[Date Prev][Date Next][Thread Prev][Thread Next][Date Index][Thread Index]

Re: [Xen-devel] [BUG] Xen vm kernel crash in get_free_entries.



Hello,

Let me bring some new life to this discussion.

I've investigated a bit and found another way to make kernels starting from 3.8.x to boot on the VMs with platform device_id 0002. Reverting of xen-grant-table-correctly-initialize-grant-table-version-1 patch is not necessary.

We can simply modify struct pci_device_id platform_pci_tbl[] (in drivers/xen/platform-pci.c) to respect 0002 and 0000 device ids.
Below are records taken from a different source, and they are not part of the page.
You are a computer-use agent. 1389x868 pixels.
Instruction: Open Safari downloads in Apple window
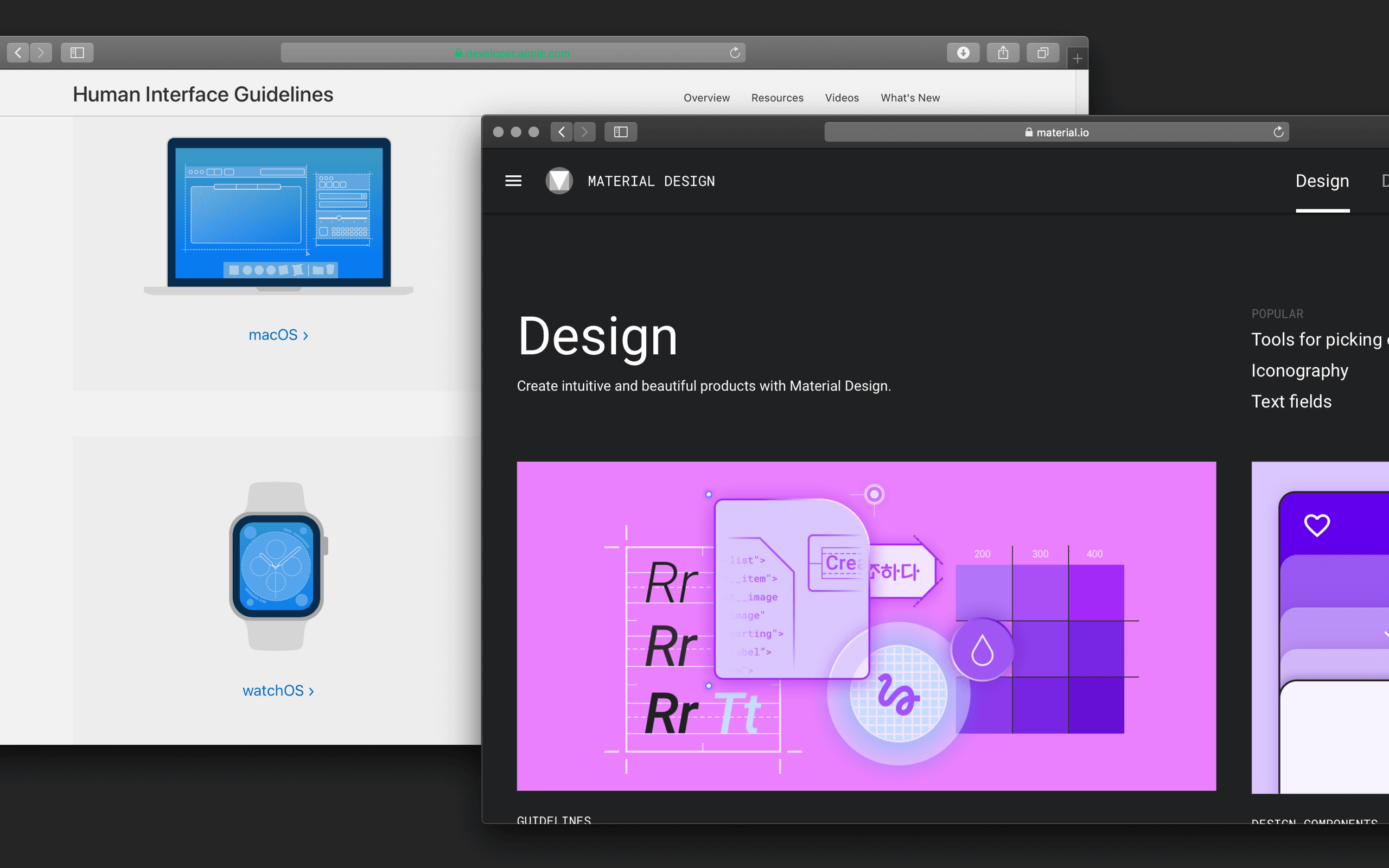963,53
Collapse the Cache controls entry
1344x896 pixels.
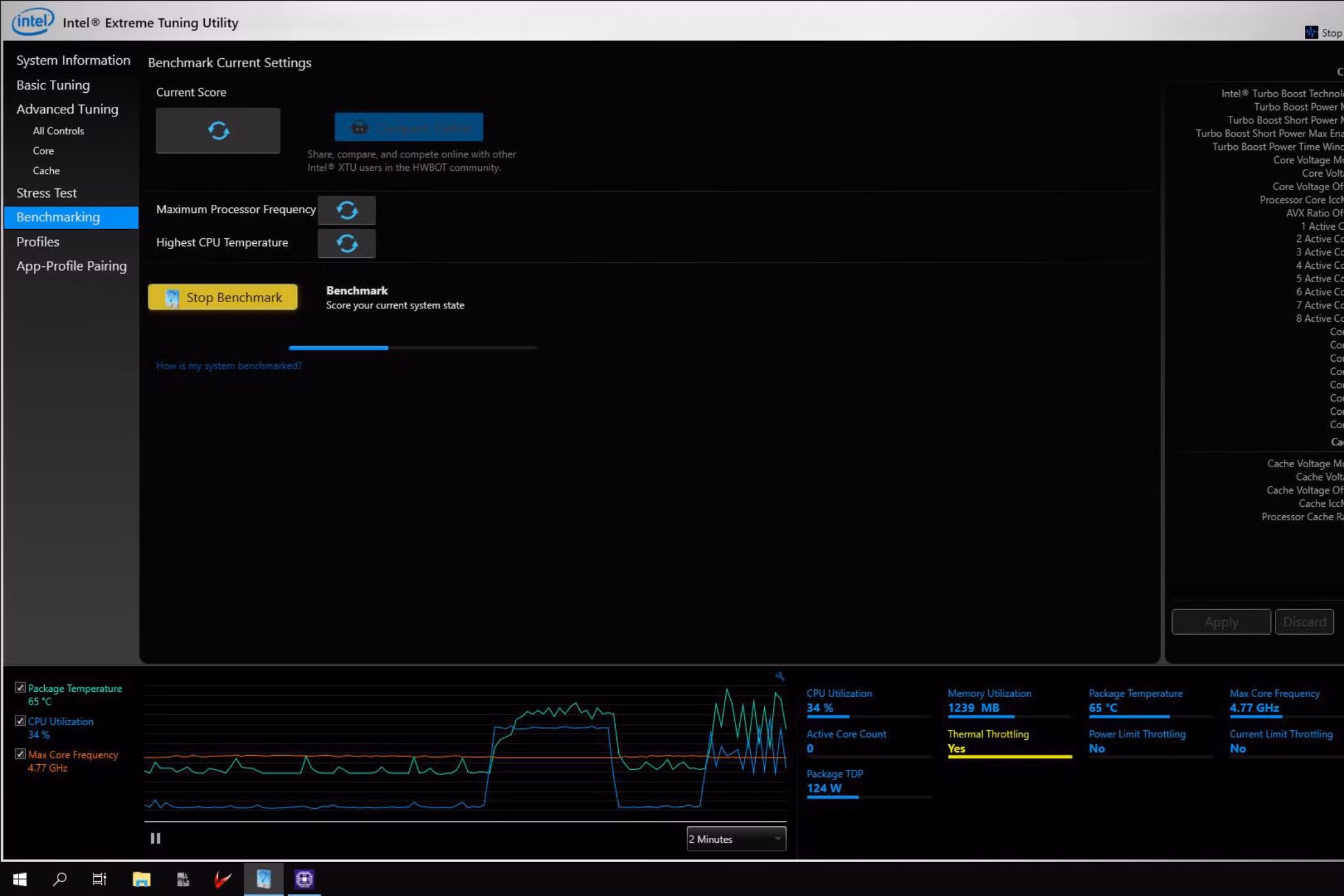[45, 170]
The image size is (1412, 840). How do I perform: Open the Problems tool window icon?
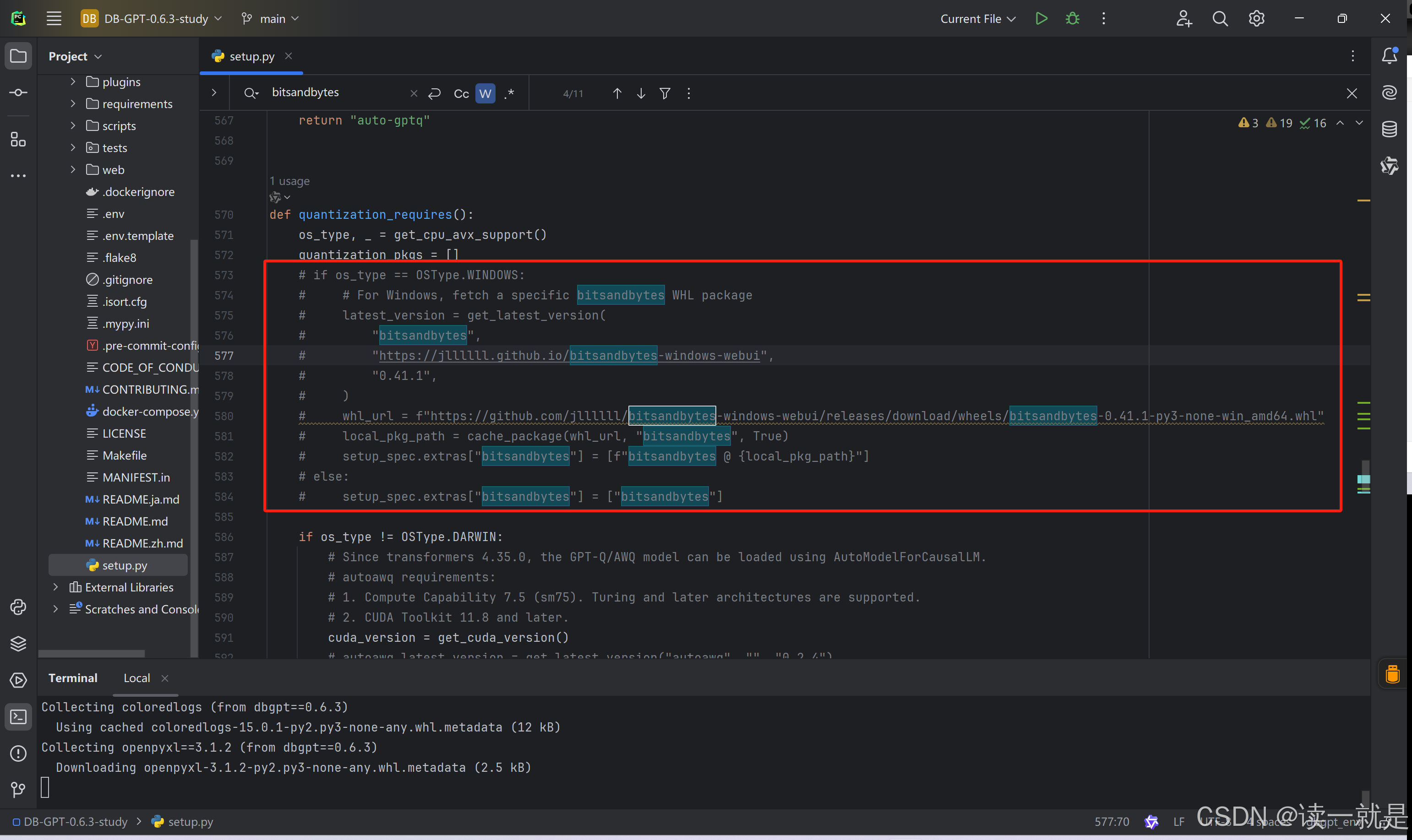point(18,754)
That makes the kernel (3.8.x and 3.11.6) to boot correctly, disks and network are also recognized.

IMO, there is no need to add new fields with device id 0002 and device id 0000 to platform_pci_tbl[] , we can modify the existing one to use PCI_ANY_ID instead of PCI_DEVICE_ID_XEN_PLATFORM (which is 0001), so if we have PCI_VENDOR_ID_XEN there is no need to pay attention on device id.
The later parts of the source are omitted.